=== Data records ===

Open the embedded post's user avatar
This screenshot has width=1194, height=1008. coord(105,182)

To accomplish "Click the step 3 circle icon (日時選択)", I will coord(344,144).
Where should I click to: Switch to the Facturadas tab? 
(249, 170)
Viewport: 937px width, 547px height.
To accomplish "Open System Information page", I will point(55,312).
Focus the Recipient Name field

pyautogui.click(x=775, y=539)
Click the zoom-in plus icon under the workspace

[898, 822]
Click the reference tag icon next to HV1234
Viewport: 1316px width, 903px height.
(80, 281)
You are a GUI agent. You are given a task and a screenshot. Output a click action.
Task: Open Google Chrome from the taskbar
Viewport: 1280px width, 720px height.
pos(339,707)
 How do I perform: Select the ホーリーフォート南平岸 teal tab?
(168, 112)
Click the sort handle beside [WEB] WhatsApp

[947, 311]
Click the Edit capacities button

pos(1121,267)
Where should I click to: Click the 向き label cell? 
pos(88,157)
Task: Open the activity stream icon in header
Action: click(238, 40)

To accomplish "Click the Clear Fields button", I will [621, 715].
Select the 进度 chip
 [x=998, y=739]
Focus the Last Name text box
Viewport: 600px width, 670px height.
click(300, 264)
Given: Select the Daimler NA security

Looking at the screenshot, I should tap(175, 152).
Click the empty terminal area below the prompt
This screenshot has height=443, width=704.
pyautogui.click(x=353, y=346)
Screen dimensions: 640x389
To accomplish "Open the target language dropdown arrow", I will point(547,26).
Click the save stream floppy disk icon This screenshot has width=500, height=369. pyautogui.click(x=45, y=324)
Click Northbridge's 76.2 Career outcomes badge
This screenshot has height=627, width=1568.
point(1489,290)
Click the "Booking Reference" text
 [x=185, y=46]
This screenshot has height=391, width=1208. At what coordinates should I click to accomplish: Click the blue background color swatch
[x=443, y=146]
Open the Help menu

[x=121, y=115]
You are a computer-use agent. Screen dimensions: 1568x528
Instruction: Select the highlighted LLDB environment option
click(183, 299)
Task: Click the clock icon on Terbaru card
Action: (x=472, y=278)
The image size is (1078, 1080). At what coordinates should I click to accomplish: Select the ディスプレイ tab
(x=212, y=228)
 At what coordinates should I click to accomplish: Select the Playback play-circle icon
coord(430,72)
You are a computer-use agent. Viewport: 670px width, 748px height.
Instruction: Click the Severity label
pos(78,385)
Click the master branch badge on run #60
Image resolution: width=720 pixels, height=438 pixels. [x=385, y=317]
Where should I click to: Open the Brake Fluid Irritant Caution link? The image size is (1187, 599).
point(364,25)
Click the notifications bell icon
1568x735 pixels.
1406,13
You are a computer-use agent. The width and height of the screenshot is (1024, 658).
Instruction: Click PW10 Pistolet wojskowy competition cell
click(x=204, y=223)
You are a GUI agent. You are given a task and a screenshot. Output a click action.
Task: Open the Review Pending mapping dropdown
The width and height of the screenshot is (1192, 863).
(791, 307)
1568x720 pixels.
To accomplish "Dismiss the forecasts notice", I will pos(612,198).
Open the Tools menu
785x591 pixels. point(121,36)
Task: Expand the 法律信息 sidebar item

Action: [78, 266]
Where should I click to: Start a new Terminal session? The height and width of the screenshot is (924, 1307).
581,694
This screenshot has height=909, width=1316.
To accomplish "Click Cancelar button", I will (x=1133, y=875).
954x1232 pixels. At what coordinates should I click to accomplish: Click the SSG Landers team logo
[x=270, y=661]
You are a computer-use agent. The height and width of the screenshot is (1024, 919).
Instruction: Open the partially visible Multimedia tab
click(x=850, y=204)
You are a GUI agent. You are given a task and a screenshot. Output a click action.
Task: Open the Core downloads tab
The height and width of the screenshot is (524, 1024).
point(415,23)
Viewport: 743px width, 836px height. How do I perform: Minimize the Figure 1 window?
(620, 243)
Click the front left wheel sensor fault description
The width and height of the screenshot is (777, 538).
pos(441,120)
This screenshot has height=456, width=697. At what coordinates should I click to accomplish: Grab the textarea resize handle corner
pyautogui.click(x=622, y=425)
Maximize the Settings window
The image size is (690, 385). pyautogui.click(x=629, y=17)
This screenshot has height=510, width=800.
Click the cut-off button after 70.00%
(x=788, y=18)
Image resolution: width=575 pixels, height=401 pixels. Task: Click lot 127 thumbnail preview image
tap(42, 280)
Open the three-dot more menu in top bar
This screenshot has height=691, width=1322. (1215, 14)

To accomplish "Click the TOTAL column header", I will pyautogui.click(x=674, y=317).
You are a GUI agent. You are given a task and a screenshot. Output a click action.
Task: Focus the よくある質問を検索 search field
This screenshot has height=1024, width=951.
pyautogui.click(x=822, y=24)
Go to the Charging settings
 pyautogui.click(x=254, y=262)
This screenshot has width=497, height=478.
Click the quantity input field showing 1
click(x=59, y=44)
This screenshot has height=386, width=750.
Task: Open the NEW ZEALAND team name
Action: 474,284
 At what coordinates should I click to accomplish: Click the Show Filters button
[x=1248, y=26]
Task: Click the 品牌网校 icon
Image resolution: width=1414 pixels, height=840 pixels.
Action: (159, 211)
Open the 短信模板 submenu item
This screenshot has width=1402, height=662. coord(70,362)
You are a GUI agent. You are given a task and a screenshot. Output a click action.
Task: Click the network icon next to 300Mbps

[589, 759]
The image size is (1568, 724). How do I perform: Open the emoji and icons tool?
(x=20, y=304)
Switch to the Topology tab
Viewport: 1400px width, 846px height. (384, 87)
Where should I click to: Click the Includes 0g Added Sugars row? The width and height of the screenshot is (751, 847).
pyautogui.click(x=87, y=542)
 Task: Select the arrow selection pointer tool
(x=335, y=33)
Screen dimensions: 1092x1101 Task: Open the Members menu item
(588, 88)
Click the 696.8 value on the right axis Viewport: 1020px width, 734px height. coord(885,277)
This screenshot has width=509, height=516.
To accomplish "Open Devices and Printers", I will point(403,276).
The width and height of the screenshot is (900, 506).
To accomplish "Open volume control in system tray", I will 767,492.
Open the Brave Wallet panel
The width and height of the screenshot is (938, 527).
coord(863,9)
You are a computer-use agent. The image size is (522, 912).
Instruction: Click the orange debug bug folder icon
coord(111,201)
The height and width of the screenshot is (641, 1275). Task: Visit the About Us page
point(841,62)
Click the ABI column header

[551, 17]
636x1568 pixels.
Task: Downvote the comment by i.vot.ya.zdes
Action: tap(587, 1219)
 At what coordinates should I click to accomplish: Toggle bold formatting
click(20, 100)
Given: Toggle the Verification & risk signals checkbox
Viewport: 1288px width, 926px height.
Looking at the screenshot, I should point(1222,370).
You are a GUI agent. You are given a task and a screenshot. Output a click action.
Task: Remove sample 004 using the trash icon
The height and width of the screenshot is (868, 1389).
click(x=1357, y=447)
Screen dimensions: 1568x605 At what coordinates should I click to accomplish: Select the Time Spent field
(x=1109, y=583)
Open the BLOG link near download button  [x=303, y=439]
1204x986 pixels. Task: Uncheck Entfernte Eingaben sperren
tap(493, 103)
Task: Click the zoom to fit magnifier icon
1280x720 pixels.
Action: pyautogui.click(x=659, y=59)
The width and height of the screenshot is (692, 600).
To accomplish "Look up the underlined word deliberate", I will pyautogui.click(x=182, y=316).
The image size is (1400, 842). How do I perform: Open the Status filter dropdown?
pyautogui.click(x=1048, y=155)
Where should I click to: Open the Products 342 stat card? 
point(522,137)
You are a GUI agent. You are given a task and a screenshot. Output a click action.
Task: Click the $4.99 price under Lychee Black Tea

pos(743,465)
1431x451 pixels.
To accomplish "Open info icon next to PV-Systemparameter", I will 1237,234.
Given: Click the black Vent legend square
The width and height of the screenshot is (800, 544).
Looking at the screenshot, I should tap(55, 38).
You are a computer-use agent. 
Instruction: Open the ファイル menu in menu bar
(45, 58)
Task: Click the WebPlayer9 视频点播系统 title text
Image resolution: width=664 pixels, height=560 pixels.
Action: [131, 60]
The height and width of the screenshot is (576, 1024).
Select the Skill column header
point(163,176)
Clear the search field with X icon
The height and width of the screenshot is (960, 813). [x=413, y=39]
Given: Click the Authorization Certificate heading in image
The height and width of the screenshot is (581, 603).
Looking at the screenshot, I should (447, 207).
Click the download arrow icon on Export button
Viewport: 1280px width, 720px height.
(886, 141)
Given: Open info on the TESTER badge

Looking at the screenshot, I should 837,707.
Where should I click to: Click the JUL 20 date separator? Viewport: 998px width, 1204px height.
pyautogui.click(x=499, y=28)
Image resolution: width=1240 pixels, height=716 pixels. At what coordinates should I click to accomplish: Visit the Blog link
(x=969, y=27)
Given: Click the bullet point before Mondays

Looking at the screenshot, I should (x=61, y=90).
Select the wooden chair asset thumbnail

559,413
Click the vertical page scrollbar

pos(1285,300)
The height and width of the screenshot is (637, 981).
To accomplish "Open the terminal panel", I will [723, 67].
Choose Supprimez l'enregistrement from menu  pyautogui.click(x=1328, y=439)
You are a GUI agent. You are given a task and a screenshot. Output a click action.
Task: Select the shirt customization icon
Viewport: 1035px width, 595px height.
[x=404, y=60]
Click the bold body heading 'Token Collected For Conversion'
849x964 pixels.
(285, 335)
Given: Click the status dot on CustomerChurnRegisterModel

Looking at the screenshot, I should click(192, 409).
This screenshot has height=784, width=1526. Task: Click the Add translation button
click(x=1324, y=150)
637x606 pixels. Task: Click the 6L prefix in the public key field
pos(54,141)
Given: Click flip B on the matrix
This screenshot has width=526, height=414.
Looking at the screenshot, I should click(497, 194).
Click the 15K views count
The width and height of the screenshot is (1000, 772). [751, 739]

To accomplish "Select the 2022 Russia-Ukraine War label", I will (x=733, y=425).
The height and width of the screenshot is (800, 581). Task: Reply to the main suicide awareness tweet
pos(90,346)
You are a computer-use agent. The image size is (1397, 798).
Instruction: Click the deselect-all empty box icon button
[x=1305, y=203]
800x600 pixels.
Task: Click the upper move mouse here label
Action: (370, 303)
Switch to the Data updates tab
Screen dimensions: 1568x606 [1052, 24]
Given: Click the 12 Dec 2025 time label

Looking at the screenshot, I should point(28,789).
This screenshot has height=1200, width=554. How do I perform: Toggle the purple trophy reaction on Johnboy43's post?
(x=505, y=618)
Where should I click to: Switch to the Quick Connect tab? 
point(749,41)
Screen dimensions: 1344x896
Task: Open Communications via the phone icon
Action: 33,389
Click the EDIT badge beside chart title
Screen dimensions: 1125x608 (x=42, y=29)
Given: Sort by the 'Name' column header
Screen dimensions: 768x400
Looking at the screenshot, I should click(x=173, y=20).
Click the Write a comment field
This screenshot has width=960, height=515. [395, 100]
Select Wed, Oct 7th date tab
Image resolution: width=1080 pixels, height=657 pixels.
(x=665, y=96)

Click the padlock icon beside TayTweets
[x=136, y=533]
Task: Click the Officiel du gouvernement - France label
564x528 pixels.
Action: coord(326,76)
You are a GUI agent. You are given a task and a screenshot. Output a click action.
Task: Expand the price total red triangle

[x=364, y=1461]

===

## What is required
Copy whichever lines of the records above contain the word "from".

## Response
Task: Open Google Chrome from the taskbar
Choose Supprimez l'enregistrement from menu  pyautogui.click(x=1328, y=439)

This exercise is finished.